Apropiación indebida

Antonia Nogales

Periodista & docente. Enseño en Universidad de Zaragoza. Doctora por la Universidad de Sevilla. Presido Laboratorio de Estudios en Comunicación de la Universidad de Sevilla. Investigo en Grupo de Investigación en Comunicación e Información Digital de la Universidad de Zaragoza.

Un manifestante, en la plaza del Caballo de Jerez, días atrás. FOTO: MANU GARCÍA
Un manifestante, en la plaza del Caballo de Jerez, días atrás. FOTO: MANU GARCÍA

"Yo tengo el sueño de que un día cada valle será exaltado, cada colina y montaña será bajada, los sitios escarpados serán aplanados y los sitios sinuosos serán enderezados, y que la gloria del Señor será revelada y toda la carne la verá al unísono. Esta es nuestra esperanza". Eso me repito cada mañana, porque soy un soñador. No son palabras mías, sino de un tal Martin Luther King. I have a dream solía decir él. Y creo que tenía un sueño porque se sentía como hoy me siento yo: fustigado y discriminado. No me entusiasma demasiado tener como referente a un negro pero qué le vamos a hacer. A ver, que al menos no era uno de esos delincuentes de las pateras o del semáforo que da la coña con los dichosos pañuelitos y la cara de pena. Y todo porque dice que tiene hambre ¡manda narices! Si nada más llegar les damos sanidad gratis y hasta una paguita por cortesía de este Gobierno comunista. Si tuvieran que trabajar como lo hago yo cada mañana levantando mi empresa de la nada… bueno, es cierto que yo la heredé de mi padre pero él tuvo que levantarla con el sudor de su frente… y las tierras del abuelo. Eso sí que era un gran país, un país en el que a la gente de bien se la respetaba y todos podíamos tener un sueño. Lo que pasa es que algunos tenían sueños más grandes y otros más chiquititos —como comer churros el domingo o tener algo que regalar a los hijos por Navidad—, pero ahí estaban los sueños: presentes y bien presentes.

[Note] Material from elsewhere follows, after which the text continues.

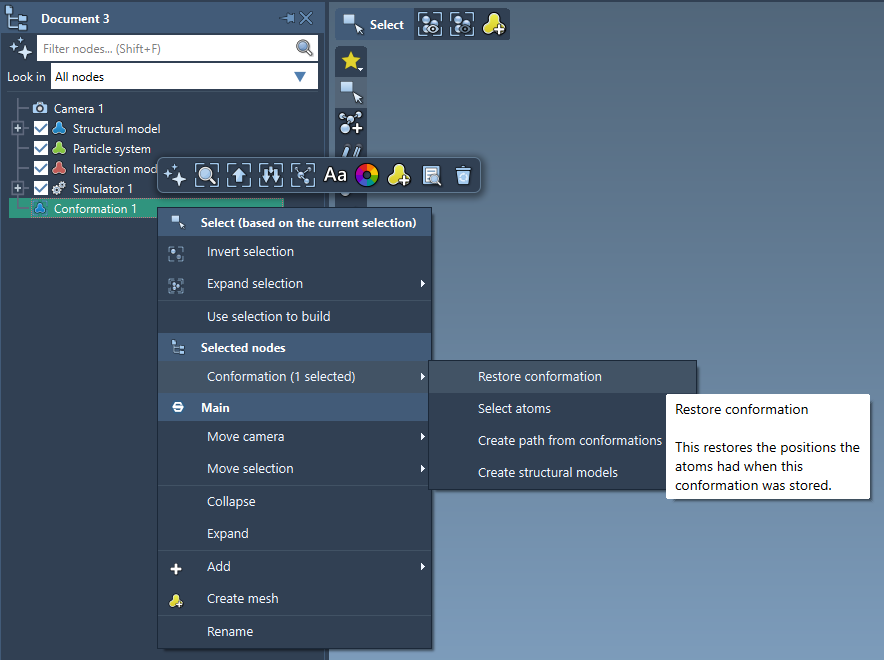Image resolution: width=884 pixels, height=660 pixels.
Task: Click Create structural models option
Action: point(547,473)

Por la mañana me repito mi mantra y por la tarde lo ejerzo. Empecé a bajar hace unos días, al escuchar a mis vecinos en la acera. Me sentí atraído inmediatamente por el ruido, como cuando era pequeño y mis amigos me llamaban para bajar a jugar. La primera tarde reconozco que me uní sin saber del todo el porqué, en una suerte de apropiación indebida del asfalto. Me gustó eso de formar parte del grupo, sentirme reivindicativo y batallante, incluso oprimido —lo reconozco—, como Luther King. Percibí un extraño placer al confundirme con la masa, al navegar entre una marea humana con mis colores predilectos, al ondear mi bandera rojigualda como si no hubiera un mañana y golpear la cacerola para protestar. Y es que esto de protestar es nuevo para mí. Yo no salí a la calle por la LOU, ni por la Guerra de Irak ni contra la reforma laboral. Y los 8M ni la piso. No me siento culpable por no haber tenido problemas para que me pagaran la universidad, ni por alegrarme del derrocamiento de Sadam, ni porque no me parezca mal flexibilizar los despidos cuando al empresario le va peor, ni por pensar que la igualdad de las mujeres está más que conseguida. Por eso todas esas marchas no iban conmigo y nunca antes me eché a las calles. Ese no era mi sueño.

Ahora es diferente: me siento ultrajado. Resulta que no puedo moverme como quiera, ni tomar el aperitivo en el bar de siempre, ni reunirme con mis colegas, ni pasar el fin de semana fuera, ni comprar donde me plazca. Y, paradójicamente, todos los derechos que me han quitado me hacen sentirme más español. Hacen que mi españolidad crezca cada vez que desafío a la autoridad —otrora tan respetada por mí y por los míos—, cada vez que me pongo la mascarilla, cojo la olla y el cucharón —es el único momento del día en el que los cojo— y me coloco mi bandera XL a modo de capa para echarme a la calle. Sé que antes no lo había hecho, pero ahora me siento poderoso. Siento que la calle es mía, que ni el contagio podrá conmigo porque mi mascarilla me protege con los colores de mi patria. Porque la lucha también es mía, aunque la acabe de descubrir. 

Un día tuve un sueño: que se reconozca mi derecho a tomarme un gintonic donde me dé la gana y que mis huevos patrióticos en la acera estén por encima de la salud pública. "Dejen resonar la libertad desde cada colina y cada montaña". Lo dijo Martin Luther King.